Roy Exum: Sunday’s Smoke Signals

  • Tuesday, April 22, 2014
  • Roy Exum
Roy Exum
Roy Exum

Easter Sunday, just passed, was on April 20 this year and at 4:20 in the afternoon – Colorado time – there appeared a huge harsh-smelling cloud of acrid smoke that billowed in the air fully across the state. Make no mistake about it, in what will become a huge holiday in more states in the quick coming years, legal marijuana is here to stay and on Sunday at 4:20, everybody was laughing while they puffed pot.

Back in the earliest days of hippies and the like, marijuana got the codename of “4/20” when, legend has it, a group of free spirits that called themselves “The Waldos” at San Rafael High School in California would meet at 4:20 p.m. beside a statue of Louis Pasteur on the school grounds to inhale a little “ganga,” or “Mary Jane,” as the herb was also called by those in the loop.

Now, some 40-odd years later, it is all but a cinch that within the next several years almost all America will abandon its ridiculous war against marijuana and follow in the brave path that has legalized both medicinal and recreational marijuana in Colorado. Are you kidding me? The 420 mile-marker on I-70 running through the state has now been stolen so many times it has been replaced by one that reads, “419.99.” That’s the truth!

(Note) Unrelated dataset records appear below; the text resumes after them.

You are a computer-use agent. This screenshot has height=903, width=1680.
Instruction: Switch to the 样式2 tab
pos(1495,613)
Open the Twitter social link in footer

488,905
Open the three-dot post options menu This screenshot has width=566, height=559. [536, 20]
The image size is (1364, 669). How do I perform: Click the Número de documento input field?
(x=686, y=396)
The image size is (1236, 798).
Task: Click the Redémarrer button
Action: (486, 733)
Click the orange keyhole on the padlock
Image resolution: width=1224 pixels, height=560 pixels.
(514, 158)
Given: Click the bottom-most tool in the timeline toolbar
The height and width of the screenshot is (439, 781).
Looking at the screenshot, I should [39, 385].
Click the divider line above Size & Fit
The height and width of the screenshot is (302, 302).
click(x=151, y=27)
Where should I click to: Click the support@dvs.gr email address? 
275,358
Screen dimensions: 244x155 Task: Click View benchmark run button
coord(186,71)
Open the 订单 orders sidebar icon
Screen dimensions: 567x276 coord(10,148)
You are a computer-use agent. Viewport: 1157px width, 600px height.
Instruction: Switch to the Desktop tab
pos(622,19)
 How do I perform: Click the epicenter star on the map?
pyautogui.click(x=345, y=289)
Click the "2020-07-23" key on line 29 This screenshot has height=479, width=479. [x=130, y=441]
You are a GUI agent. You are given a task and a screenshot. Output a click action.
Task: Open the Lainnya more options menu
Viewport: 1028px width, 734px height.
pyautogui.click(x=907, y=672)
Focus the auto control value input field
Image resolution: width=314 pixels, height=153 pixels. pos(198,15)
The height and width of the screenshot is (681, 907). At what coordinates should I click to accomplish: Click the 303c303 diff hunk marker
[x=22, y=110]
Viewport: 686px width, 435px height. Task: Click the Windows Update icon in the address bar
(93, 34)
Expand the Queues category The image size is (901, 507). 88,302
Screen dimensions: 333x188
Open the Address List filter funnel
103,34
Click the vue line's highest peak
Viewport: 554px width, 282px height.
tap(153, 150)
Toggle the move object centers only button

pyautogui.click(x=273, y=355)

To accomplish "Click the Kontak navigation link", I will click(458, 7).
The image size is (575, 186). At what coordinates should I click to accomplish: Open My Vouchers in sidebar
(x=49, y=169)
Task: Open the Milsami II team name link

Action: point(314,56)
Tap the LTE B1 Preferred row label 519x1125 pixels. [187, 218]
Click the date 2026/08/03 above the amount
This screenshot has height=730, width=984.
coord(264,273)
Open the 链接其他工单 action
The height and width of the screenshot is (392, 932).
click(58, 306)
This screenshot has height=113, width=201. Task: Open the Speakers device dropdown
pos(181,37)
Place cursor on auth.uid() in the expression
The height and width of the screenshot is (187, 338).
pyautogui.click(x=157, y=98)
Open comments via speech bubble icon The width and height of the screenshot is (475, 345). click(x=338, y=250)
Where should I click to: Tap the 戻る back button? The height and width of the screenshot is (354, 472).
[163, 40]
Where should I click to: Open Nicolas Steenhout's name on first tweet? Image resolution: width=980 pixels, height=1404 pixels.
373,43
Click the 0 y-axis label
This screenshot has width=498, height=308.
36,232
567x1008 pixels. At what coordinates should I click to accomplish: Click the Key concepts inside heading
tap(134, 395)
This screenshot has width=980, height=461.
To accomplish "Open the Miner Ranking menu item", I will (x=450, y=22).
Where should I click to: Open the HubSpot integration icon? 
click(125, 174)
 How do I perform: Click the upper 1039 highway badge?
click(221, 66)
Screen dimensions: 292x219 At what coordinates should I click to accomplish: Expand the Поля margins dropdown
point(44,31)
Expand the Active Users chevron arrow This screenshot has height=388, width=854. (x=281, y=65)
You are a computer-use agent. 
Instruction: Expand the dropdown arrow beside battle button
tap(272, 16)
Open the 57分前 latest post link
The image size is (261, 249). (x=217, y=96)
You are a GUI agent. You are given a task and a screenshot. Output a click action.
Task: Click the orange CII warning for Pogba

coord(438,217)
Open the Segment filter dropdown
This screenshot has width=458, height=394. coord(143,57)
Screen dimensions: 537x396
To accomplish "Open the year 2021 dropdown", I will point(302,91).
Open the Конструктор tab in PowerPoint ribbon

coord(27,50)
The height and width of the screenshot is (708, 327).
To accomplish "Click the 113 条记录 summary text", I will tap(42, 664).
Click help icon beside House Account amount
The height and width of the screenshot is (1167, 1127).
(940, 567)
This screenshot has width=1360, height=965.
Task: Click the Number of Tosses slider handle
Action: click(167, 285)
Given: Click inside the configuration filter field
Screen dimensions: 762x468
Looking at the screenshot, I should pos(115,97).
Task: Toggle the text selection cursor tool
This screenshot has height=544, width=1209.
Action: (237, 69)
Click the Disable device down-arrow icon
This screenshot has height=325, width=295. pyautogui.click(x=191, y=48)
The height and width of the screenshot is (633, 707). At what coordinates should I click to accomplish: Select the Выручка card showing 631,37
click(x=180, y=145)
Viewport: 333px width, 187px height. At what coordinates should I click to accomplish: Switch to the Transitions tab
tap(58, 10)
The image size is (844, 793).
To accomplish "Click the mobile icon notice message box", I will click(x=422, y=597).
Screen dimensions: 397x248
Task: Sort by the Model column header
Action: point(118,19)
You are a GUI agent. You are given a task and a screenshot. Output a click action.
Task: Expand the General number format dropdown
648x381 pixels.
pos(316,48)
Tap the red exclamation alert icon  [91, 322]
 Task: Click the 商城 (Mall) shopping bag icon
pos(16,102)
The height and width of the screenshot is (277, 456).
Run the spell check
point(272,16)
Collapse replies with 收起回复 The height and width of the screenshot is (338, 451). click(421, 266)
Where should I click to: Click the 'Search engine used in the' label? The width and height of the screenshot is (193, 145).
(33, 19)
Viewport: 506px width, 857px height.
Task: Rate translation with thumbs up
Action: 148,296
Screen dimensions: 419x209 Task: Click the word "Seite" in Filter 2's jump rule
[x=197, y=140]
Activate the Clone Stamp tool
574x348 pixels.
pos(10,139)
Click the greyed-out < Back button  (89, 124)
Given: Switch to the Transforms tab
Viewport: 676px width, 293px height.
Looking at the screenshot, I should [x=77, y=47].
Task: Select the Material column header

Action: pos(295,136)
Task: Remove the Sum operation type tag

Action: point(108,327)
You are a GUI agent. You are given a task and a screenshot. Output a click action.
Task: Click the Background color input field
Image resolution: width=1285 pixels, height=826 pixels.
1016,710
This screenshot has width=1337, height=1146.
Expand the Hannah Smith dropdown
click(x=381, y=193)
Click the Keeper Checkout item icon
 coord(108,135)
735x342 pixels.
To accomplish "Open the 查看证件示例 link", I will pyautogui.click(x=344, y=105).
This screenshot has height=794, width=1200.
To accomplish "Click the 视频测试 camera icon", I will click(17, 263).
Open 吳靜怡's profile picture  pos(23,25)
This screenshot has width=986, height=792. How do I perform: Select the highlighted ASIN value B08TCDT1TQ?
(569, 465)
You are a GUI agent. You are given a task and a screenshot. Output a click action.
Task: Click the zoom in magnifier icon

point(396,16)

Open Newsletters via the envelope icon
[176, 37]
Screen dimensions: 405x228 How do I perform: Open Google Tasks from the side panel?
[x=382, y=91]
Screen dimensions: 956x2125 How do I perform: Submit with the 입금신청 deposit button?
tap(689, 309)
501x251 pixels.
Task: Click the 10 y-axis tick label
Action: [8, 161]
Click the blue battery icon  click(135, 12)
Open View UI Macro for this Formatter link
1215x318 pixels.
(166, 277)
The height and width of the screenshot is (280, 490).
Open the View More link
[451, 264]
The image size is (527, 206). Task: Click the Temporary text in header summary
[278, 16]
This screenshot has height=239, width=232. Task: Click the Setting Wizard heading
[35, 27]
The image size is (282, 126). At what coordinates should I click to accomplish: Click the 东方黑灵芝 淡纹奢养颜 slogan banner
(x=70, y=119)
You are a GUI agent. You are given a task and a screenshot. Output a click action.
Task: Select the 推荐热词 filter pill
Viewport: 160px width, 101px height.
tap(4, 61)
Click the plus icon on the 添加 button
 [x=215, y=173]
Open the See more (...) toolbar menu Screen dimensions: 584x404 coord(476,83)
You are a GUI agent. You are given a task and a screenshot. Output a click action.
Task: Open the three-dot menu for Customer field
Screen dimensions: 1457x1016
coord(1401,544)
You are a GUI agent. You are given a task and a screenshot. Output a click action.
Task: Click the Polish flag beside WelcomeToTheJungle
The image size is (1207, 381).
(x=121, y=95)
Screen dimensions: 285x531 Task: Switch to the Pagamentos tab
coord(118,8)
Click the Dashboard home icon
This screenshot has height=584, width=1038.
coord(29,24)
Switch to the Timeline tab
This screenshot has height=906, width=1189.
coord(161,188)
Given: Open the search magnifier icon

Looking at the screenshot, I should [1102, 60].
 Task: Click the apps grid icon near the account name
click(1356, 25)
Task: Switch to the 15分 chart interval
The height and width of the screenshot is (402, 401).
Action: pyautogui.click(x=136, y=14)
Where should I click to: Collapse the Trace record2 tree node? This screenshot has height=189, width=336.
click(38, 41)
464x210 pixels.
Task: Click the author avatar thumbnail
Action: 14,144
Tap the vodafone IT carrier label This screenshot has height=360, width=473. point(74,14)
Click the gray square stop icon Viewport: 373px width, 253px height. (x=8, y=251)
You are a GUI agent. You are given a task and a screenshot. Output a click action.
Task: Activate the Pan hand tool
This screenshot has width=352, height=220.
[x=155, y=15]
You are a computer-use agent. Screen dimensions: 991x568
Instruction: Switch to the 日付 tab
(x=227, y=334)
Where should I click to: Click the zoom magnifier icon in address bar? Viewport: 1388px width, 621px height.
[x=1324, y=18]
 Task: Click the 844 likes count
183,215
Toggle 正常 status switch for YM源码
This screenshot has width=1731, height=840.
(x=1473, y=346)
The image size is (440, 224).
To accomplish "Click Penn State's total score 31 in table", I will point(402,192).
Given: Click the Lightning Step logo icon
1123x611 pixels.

But the figure that had everybody gabbing about at Sunday’s great smoke-in was $6.17 million, which is the amount of money the state collected in tax revenues off of marijuana in the first TWO months of 2014 that the stuff has been available and taxable. Got your attention? In the next fiscal year that will begin on July 1 in Colorado, the state has budgeted $98 million in taxes on pot alone.

The state of Washington has also legalized marijuana and 20 other states now allow medicinal marijuana. This has enabled ArcView Market Research, a company in California, to determine the legal marijuana market in the United States is worth $1.53 billion, a number that will jump to $10.2 billion within the next five years.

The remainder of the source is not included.